4.4. Molecular Docking
Molecular docking analysis between top bioactive compounds identified from Xiao-Yao-San and hub proteins associated with drug-induced liver injury. Representative docking conformations with the lowest predicted binding energies are shown for 8 protein-ligand pairs: (A) CYP3A4-beta-sitosterol (-8.66 kcal/mol), (B) CYP1A2-beta-sitosterol (-7.92 kcal/mol), (C) CYP1A2-quercetin (-7.24 kcal/mol), (D) ALOX5-beta-sitosterol (-7.18 kcal/mol), (E) PDE5A-luteolin (-7.11 kcal/mol), (F) PDE5A-quercetin (-7.02 kcal/mol), (G) PDE5A-beta-sitosterol (-6.93 kcal/mol), and (H) CYP3A4-kaempferol (-6.65 kcal/mol). For each panel, the left image shows the overall protein-ligand binding mode with protein structures rendered as light purple cartoons and ligands as sticks. The right image displays an enlarged view of the binding pocket, highlighting key interacting residues (green sticks), ligands (colored sticks), and hydrogen bonds (yellow dashed lines).
4.5. Cell-Based Experimental Validation
Cytoprotective effects of Xiao-Yao-San bioactive compounds in an in vitro drug-induced liver injury model. (A) Cell viability determined by the Cell Counting Kit-8 assay. (B) Relative lactate dehydrogenase release. (C) Relative alanine aminotransferase levels. (D) Relative aspartate aminotransferase levels. Data are presented as mean ± SD from 3 independent biological replicates (n = 3). Bars with different letters indicate significant differences among groups (one-way ANOVA followed by Tukey HSD test, P < 0.05); bars sharing at least 1 letter are not significantly different.

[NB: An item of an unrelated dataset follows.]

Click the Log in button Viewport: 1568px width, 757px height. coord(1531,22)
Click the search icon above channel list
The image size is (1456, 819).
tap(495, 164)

Effects of Xiao-Yao-San bioactive compounds on hub gene expression and related functional markers in the APAP-induced hepatotoxicity model. (A-E) Relative mRNA expression levels of ALOX5, CYP1A2, CYP3A4, F3, and PDE5A. (F-J) Levels of LTB4, CYP1A2, CYP3A4, F3, and cGMP. Data are presented as mean ± SD from 3 independent biological replicates (n = 3). Bars with different letters indicate significant differences among groups (one-way ANOVA followed by Tukey HSD test, P < 0.05); bars sharing at least 1 letter are not significantly different.